Abstract

We assume that if there is a homogeneous class of musical or linguistic elements set up on the basis of a property that is relevant for the use of music or language, then the exploitation of these elements abides by its own laws in the sense that their frequency of occurrence displays a regularity which can be modelled by a monotone decreasing rank-frequency distribution. This assumption has three consequences: (i) The frequencies of occurrence of members of any linguistic or musical (jointly “textual”) class are not equal, i.e., they do not follow the discrete uniform distribution, (ii) it is a consequence of some generating mechanism, i.e., it is lawlike (cf.
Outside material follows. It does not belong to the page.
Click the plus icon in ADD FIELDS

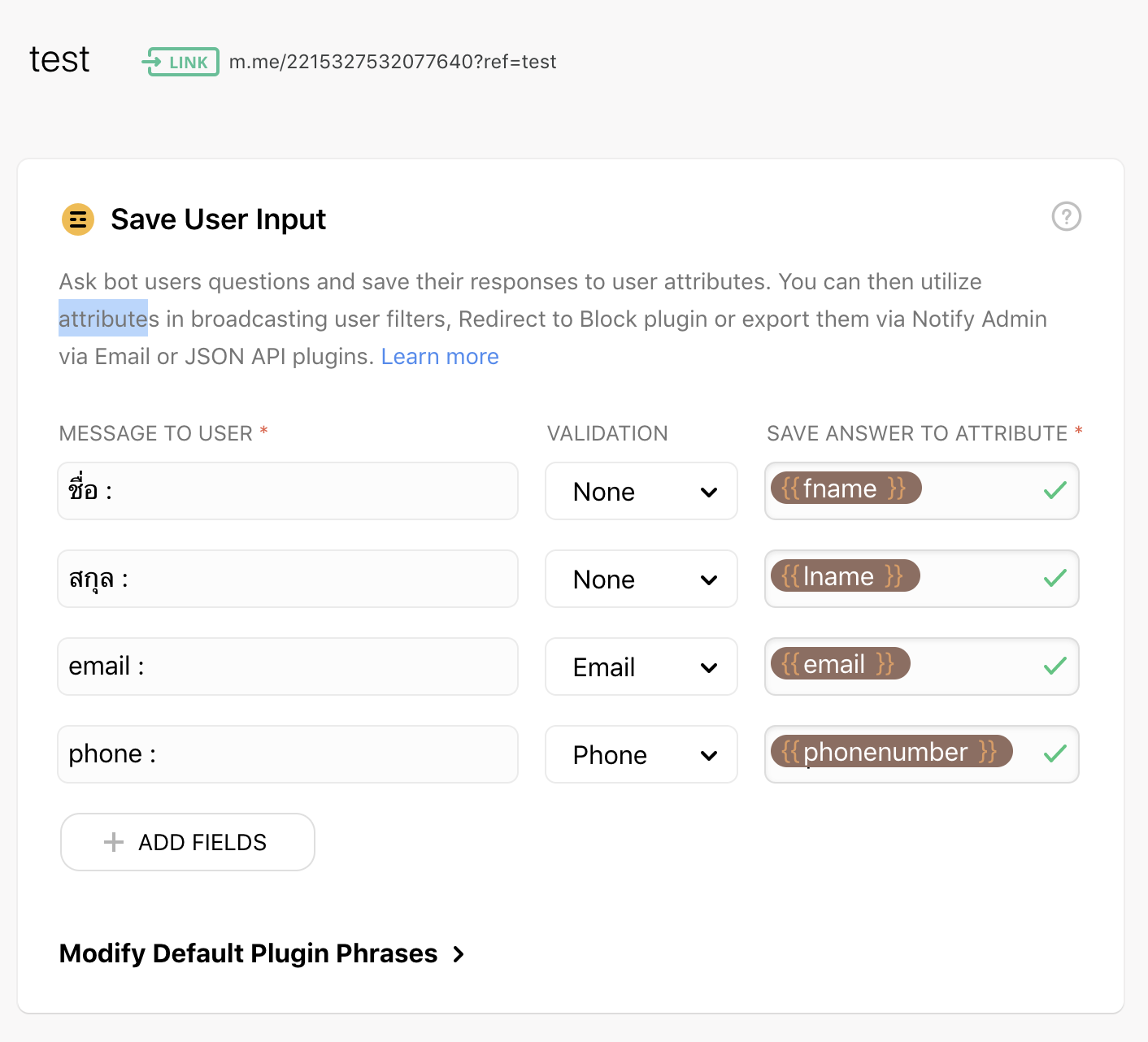click(x=114, y=842)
Bunge, 1967, p. 16: “Everything abides by laws”), and it must have developed historically in order to fulfil some human needs (cf. Köhler, 1991), (iii) if one succeeds in finding some laws capturing this phenomenon (and there are a number of successful models) then these laws are in turn the best criteria of “correctness”, “naturalness”, “prolificness” of class formation, i.e., a class is prolific if its rank-frequency distribution follows the given law. As a matter of fact, hypotheses of this kind are well known both in linguistics and in musicology. The most famous is, of course, the “Zipf-Mandelbrot law” (cf., e.g., Orlov, Boroda & Nadarejšvili, 1982; Guiter & Arapov, 1982; Tuldava, 1998) but there are a number of other hypotheses (cf. Chitashvili & Baayen, 1993; Martindale et al., 1996; Wimmer & Wimmerová, 1998; Altmann, 1991; Rothe, 1991; Arapov, 1989, etc.) which still build membra disiecta and wait for systematization. Most probably we shall never obtain a theory encompassing all cases of rank-order laws – because the “causes” and modes of ranking are infinite – so that at present it is necessary to look for ever new foundations of ranking. In this contribution we shall try to show another way of setting up hypotheses of this kind.